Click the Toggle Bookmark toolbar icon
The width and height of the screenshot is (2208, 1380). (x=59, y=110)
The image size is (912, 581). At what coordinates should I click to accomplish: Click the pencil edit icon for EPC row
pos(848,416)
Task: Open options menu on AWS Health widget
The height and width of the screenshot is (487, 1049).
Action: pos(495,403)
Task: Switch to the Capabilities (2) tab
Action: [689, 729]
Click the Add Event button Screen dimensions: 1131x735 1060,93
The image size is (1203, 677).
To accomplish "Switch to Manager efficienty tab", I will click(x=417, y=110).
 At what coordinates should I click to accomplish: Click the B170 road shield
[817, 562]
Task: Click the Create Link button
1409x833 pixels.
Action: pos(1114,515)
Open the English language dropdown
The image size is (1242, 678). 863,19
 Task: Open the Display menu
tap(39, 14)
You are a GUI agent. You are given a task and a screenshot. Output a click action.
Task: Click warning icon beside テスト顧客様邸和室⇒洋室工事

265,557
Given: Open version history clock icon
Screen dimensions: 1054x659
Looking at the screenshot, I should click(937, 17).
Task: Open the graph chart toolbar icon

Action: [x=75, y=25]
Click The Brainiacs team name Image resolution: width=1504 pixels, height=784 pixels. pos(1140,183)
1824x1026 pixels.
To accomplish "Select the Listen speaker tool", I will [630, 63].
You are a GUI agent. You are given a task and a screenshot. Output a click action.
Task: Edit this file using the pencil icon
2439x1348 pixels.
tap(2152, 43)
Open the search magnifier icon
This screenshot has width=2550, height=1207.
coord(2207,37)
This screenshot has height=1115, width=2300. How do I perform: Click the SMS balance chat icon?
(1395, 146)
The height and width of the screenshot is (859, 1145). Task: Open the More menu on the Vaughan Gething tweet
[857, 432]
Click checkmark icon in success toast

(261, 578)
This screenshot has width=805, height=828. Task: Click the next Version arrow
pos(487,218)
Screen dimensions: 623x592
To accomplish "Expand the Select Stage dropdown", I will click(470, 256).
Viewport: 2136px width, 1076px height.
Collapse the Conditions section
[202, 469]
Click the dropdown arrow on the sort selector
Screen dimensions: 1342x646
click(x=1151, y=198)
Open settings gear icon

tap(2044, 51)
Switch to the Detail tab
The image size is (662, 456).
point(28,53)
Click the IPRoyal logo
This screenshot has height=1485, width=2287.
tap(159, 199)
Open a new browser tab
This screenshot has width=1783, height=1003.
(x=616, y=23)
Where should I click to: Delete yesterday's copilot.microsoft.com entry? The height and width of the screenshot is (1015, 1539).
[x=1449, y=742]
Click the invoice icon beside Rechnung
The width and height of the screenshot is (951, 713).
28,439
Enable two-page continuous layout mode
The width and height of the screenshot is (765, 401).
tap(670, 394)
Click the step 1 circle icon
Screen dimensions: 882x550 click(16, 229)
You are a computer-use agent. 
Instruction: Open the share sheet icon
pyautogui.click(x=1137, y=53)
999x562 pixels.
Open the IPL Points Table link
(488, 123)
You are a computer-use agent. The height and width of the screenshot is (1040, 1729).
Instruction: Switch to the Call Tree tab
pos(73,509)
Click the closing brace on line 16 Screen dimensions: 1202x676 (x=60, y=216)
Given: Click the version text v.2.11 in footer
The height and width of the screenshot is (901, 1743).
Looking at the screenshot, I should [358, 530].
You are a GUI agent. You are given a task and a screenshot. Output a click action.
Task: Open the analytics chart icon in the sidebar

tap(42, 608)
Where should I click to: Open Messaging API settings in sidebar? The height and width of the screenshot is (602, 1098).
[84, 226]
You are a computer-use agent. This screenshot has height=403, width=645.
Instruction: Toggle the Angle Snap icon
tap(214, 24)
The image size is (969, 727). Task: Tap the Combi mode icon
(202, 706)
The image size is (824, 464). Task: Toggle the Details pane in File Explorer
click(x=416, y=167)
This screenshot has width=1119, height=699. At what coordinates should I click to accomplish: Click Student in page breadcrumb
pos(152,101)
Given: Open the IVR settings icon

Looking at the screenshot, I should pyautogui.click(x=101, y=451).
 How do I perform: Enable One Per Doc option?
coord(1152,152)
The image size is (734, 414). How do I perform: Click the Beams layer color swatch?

......

Task item: Give back all the records above exactly. Keep every word.

Written answer:
Click the Toggle Bookmark toolbar icon
The width and height of the screenshot is (2208, 1380). (x=59, y=110)
The image size is (912, 581). At what coordinates should I click to accomplish: Click the pencil edit icon for EPC row
pos(848,416)
Task: Open options menu on AWS Health widget
The height and width of the screenshot is (487, 1049).
Action: pos(495,403)
Task: Switch to the Capabilities (2) tab
Action: [689, 729]
Click the Add Event button Screen dimensions: 1131x735 1060,93
The image size is (1203, 677).
To accomplish "Switch to Manager efficienty tab", I will click(x=417, y=110).
 At what coordinates should I click to accomplish: Click the B170 road shield
[817, 562]
Task: Click the Create Link button
1409x833 pixels.
Action: pos(1114,515)
Open the English language dropdown
The image size is (1242, 678). 863,19
 Task: Open the Display menu
tap(39, 14)
You are a GUI agent. You are given a task and a screenshot. Output a click action.
Task: Click warning icon beside テスト顧客様邸和室⇒洋室工事

265,557
Given: Open version history clock icon
Screen dimensions: 1054x659
Looking at the screenshot, I should click(937, 17).
Task: Open the graph chart toolbar icon

Action: [x=75, y=25]
Click The Brainiacs team name Image resolution: width=1504 pixels, height=784 pixels. pos(1140,183)
1824x1026 pixels.
To accomplish "Select the Listen speaker tool", I will [630, 63].
You are a GUI agent. You are given a task and a screenshot. Output a click action.
Task: Edit this file using the pencil icon
2439x1348 pixels.
tap(2152, 43)
Open the search magnifier icon
This screenshot has width=2550, height=1207.
coord(2207,37)
This screenshot has height=1115, width=2300. How do I perform: Click the SMS balance chat icon?
(1395, 146)
The height and width of the screenshot is (859, 1145). Task: Open the More menu on the Vaughan Gething tweet
[857, 432]
Click checkmark icon in success toast

(261, 578)
This screenshot has width=805, height=828. Task: Click the next Version arrow
pos(487,218)
Screen dimensions: 623x592
To accomplish "Expand the Select Stage dropdown", I will click(470, 256).
Viewport: 2136px width, 1076px height.
Collapse the Conditions section
[202, 469]
Click the dropdown arrow on the sort selector
Screen dimensions: 1342x646
click(x=1151, y=198)
Open settings gear icon

tap(2044, 51)
Switch to the Detail tab
The image size is (662, 456).
point(28,53)
Click the IPRoyal logo
This screenshot has height=1485, width=2287.
tap(159, 199)
Open a new browser tab
This screenshot has width=1783, height=1003.
(x=616, y=23)
Where should I click to: Delete yesterday's copilot.microsoft.com entry? The height and width of the screenshot is (1015, 1539).
[x=1449, y=742]
Click the invoice icon beside Rechnung
The width and height of the screenshot is (951, 713).
28,439
Enable two-page continuous layout mode
The width and height of the screenshot is (765, 401).
tap(670, 394)
Click the step 1 circle icon
Screen dimensions: 882x550 click(16, 229)
You are a computer-use agent. 
Instruction: Open the share sheet icon
pyautogui.click(x=1137, y=53)
999x562 pixels.
Open the IPL Points Table link
(488, 123)
You are a computer-use agent. The height and width of the screenshot is (1040, 1729).
Instruction: Switch to the Call Tree tab
pos(73,509)
Click the closing brace on line 16 Screen dimensions: 1202x676 (x=60, y=216)
Given: Click the version text v.2.11 in footer
The height and width of the screenshot is (901, 1743).
Looking at the screenshot, I should [358, 530].
You are a GUI agent. You are given a task and a screenshot. Output a click action.
Task: Open the analytics chart icon in the sidebar

tap(42, 608)
Where should I click to: Open Messaging API settings in sidebar? The height and width of the screenshot is (602, 1098).
[84, 226]
You are a computer-use agent. This screenshot has height=403, width=645.
Instruction: Toggle the Angle Snap icon
tap(214, 24)
The image size is (969, 727). Task: Tap the Combi mode icon
(202, 706)
The image size is (824, 464). Task: Toggle the Details pane in File Explorer
click(x=416, y=167)
This screenshot has width=1119, height=699. At what coordinates should I click to accomplish: Click Student in page breadcrumb
pos(152,101)
Given: Open the IVR settings icon

Looking at the screenshot, I should pyautogui.click(x=101, y=451).
 How do I perform: Enable One Per Doc option?
coord(1152,152)
The image size is (734, 414). How do I perform: Click the Beams layer color swatch?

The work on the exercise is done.